Moreover, those costs don’t necessarily need to be borne exclusively by the business or building owner. Devin Colman, historic preservation review coordinator for the Vermont Agency of Commerce and Community Development, says that in the last five years, the state has awarded more than $5.5 million in tax credits to building owners and businesses to accommodate the ADA. That has paid for installing elevators, lifts, new bathrooms and wheelchair ramps.

“The state recognizes that if you’re a small business owner, this can be a financial burden,” he says, adding that historic buildings are not exempt from complying with ADA. “But it’s really important to ensure that everyone can use these buildings.”

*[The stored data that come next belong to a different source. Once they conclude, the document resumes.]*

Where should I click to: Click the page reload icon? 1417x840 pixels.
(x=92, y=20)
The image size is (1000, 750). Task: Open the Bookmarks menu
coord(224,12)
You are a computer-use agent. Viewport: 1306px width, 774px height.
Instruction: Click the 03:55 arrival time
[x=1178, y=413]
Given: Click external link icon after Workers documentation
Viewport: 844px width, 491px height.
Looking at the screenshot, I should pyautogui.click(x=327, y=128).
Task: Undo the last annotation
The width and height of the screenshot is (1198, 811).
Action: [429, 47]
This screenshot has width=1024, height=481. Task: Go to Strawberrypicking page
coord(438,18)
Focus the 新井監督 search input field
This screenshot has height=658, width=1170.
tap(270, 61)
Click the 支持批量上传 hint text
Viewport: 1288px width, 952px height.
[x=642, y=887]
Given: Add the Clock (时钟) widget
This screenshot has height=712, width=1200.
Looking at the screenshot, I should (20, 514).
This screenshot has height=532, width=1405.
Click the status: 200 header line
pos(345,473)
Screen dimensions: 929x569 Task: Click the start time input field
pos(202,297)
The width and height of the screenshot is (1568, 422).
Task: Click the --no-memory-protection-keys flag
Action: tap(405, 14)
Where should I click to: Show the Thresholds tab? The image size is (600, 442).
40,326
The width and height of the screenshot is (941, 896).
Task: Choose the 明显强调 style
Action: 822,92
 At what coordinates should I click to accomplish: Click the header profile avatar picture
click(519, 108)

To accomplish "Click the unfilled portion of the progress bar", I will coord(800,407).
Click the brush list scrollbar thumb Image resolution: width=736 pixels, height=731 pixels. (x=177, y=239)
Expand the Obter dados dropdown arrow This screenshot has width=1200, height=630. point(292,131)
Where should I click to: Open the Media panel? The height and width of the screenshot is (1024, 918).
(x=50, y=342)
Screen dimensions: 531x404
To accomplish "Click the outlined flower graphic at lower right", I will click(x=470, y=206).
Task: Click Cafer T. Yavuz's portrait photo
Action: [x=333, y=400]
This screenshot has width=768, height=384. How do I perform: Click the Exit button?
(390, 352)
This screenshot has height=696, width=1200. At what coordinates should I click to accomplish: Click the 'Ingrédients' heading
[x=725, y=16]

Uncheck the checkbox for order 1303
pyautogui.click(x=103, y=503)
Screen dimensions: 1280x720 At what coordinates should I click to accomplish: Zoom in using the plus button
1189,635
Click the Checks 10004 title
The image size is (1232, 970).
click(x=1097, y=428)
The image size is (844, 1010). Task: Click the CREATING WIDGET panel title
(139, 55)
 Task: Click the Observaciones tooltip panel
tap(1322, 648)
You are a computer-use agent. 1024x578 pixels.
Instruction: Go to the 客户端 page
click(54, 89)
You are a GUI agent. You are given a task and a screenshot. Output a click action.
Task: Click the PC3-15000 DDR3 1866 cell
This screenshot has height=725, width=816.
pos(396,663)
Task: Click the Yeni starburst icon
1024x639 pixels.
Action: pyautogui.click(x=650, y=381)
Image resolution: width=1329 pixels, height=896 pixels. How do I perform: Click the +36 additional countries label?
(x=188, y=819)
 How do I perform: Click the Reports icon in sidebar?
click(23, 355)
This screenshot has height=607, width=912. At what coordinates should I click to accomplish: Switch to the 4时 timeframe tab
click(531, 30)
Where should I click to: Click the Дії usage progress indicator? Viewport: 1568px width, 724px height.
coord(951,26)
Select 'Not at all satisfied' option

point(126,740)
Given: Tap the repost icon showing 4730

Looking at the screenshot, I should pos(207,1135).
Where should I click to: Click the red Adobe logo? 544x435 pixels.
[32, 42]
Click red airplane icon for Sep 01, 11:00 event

While some accessibility issues cannot be easily addressed — for example, a historic bank building with a granite front entryway need not be chiseled out to allow for the passage of a wheelchair — with a little creativity, less invasive and less costly solutions are doable.

Evidently, Conlon found one. Following the ADA compliance survey of Leunig’s, he was informed that the restaurant’s window boxes along College Street had to be replaced with ones that didn’t protrude more than four inches from the wall. Why? Someone with a visual impairment could accidentally walk into them, the feds said.

Since smaller window boxes apparently don’t exist, Leunig’s has hung chains from the window boxes so that a person with a cane will notice they’re there.

While Conlon thought the requirement sounded a bit “silly,” the historic preservation expert points to it as an example of how ADA rules need not be “show stoppers” for businesses.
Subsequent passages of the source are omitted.